Assignment | When you copy the material, keep each line exactly as it appears.

The records |
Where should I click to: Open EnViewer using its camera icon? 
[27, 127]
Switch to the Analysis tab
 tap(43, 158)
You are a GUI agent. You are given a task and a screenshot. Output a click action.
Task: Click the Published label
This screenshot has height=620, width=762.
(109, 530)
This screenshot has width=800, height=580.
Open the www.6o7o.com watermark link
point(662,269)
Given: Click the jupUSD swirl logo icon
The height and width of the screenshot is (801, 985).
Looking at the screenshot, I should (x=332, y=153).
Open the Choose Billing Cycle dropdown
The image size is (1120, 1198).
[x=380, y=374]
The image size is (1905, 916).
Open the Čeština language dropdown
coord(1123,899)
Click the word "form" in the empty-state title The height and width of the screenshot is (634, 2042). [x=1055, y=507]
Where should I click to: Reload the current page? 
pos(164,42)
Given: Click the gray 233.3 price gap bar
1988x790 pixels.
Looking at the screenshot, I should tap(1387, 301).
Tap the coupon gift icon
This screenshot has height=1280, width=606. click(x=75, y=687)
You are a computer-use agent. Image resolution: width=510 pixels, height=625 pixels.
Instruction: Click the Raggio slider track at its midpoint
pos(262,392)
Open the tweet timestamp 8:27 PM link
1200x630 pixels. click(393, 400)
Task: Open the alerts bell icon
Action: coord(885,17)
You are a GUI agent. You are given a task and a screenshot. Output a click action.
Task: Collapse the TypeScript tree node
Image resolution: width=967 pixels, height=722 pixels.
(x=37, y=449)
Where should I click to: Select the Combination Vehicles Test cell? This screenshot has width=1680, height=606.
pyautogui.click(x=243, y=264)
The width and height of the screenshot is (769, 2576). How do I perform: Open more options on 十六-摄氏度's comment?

Result for this exercise |
Where should I click to: Open EnViewer using its camera icon? 
[27, 127]
Switch to the Analysis tab
 tap(43, 158)
You are a GUI agent. You are given a task and a screenshot. Output a click action.
Task: Click the Published label
This screenshot has height=620, width=762.
(109, 530)
This screenshot has width=800, height=580.
Open the www.6o7o.com watermark link
point(662,269)
Given: Click the jupUSD swirl logo icon
The height and width of the screenshot is (801, 985).
Looking at the screenshot, I should (x=332, y=153).
Open the Choose Billing Cycle dropdown
The image size is (1120, 1198).
[x=380, y=374]
The image size is (1905, 916).
Open the Čeština language dropdown
coord(1123,899)
Click the word "form" in the empty-state title The height and width of the screenshot is (634, 2042). [x=1055, y=507]
Where should I click to: Reload the current page? 
pos(164,42)
Given: Click the gray 233.3 price gap bar
1988x790 pixels.
Looking at the screenshot, I should tap(1387, 301).
Tap the coupon gift icon
This screenshot has height=1280, width=606. click(x=75, y=687)
You are a computer-use agent. Image resolution: width=510 pixels, height=625 pixels.
Instruction: Click the Raggio slider track at its midpoint
pos(262,392)
Open the tweet timestamp 8:27 PM link
1200x630 pixels. click(393, 400)
Task: Open the alerts bell icon
Action: coord(885,17)
You are a GUI agent. You are given a task and a screenshot. Output a click action.
Task: Collapse the TypeScript tree node
Image resolution: width=967 pixels, height=722 pixels.
(x=37, y=449)
Where should I click to: Select the Combination Vehicles Test cell? This screenshot has width=1680, height=606.
pyautogui.click(x=243, y=264)
The width and height of the screenshot is (769, 2576). How do I perform: Open more options on 十六-摄氏度's comment?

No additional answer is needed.